CEVAP: Davalı vekili cevap dilekçesinde özetle; müvekkilinin 2006-2011 tarihleri arasında davacı şirket bünyesinde çalıştığını, müvekkilinin davacının ticari sırlarını öğrenebilecek bir pozisyonda çalışmadığını, proje yönetmeni olarak müşterilere teklif hazırlama pozisyonunda görev yaptığını, bu pozisyonda görev yapan birisinin ticari sırları öğrenmesinin mümkün olmadığını, kaldı ki davacı şirketin merkezinin …’de olduğunu, müvekkilinin ise yalnızca …’da şubede görev yaptığını, şubede yalnızca alt düzey çalışanların bulunduğunu, müvekkiline imzalatılan taahhütnameyi kabul etmediklerini, taahhütnamenin müvekkiline işe girdiği 2006 yılında değil 2009 yılında işten çıkarılacağı baskısı ile imzalatıldığını ancak sözleşmeye 2006 yılının tarihinin atıldığını, ayrıca sözleşme imzalatılırken bedel kısmının boş bırakıldığını ve davacı tarafından doldurulduğunu, davacı şirkette asgari ücretle çalışan müvekkilinin 100.000 USD gibi bir cezai şart ödemeyi kabul etmesinin de hayatın olağan akışına aykırı olduğunu, müvekkilinin kurmuş olduğu firmada kullandığı kimliğin firmasına ait olduğunu, kullandığı teklif formatının da davacıya ait bir format olmadığını, müvekkilinin şirketelere verdiği tekliflerin davacının verdiği tekliflerden fazla olması nedeniyle davacının herhangi bir zararının söz konusu olmadığını, müvekkilinin davacı aleyhine konuşmalar yapmadığını beyanla davacının tüm taleplerinin reddine ve yargılama giderleri ile vekalet ücretinin davacı üzerinde bırakılmasına karar verilmesini talep etmiştir.
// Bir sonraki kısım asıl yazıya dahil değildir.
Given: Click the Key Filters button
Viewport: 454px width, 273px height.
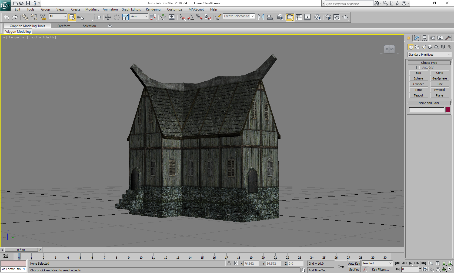Looking at the screenshot, I should [x=380, y=269].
Davacı vekili cevaba cevap dilekçesinde özetle; davalının müvekkili bünyesinde müşterilere teklif hazırlayan proje ve satış yönetmeni olarak çalışması sebebiyle ticari sırlarına vakıf olduğunu, taşıma ve kuryecilik sektöründe en önemli ticari sırrın müşterilere verilen teklifler, müşterilerin kimler olduğu ve müşteriler ile nasıl iletişim kurulduğu olduğunu, taahhütnamenin zorla imzalatıldığı iddiasını kabul etmediklerini, bu hususun ispatının ancak yazılı delillerle olabileceğini, rekabete ilişkin hükmün geçerli olduğunu beyanla davanın kabulüne karar verilmesini talep etmiştir.
DELİLLERİN DEĞERLENDİRİLMESİ VE GEREKÇE: Dava, haksız rekabetin tespiti, meni, rekabet etmeme yükümlüğüne aykırılık nedeniyle cezai şart, kar kaybı nedeniyle maddi tazminat ve kişilik haklarına saldırı nedeniyle manevi tazminat taleplerine ilişkindir.
Davacı vekili, davalının müvekkili şirket bünyesinde proje ve satış yönetmeni olarak çalışmakta iken kendi isteği ile işten ayrıldığını ve işten ayrıldıktan sonra kendi adına müvekkili ile aynı faaliyet konusunda bir firma kurduğunu, bu firma bünyesinde müvekkilinin ticari sırlarını kullanarak imzalamış olduğu rekabet etmeme yükümlülüğüne ilişkin sözleşme hükümlerini ihlal ettiğini, müvekkilinin kar kaybına uğradığını ayrıca davalının eylemleri nedeniyle kişilik haklarının zedelendiğini beyanla cezai şart, maddi ve manevi tazminat talep etmiş, davalı vekili ise müvekkilinin davacının ticari sırlarına vakıf olabilecek bir pozisyonda çalışmadığını, rekabet yasağına ilişkin sözleşmenin müvekkiline işten çıkarılma tehdidi ile imzalatıldığını, ayrıca bedel kısmının boş bırakılarak sonradan doldurulduğunu, sözleşmenin geçersiz olduğunu, müvekkilinin davacı aleyhine kişilik haklarını zedeler ve haksız rekabet oluşturacak şekilde hareket etmediğini beyanla davanın reddine karar verilmesini talep etmiştir.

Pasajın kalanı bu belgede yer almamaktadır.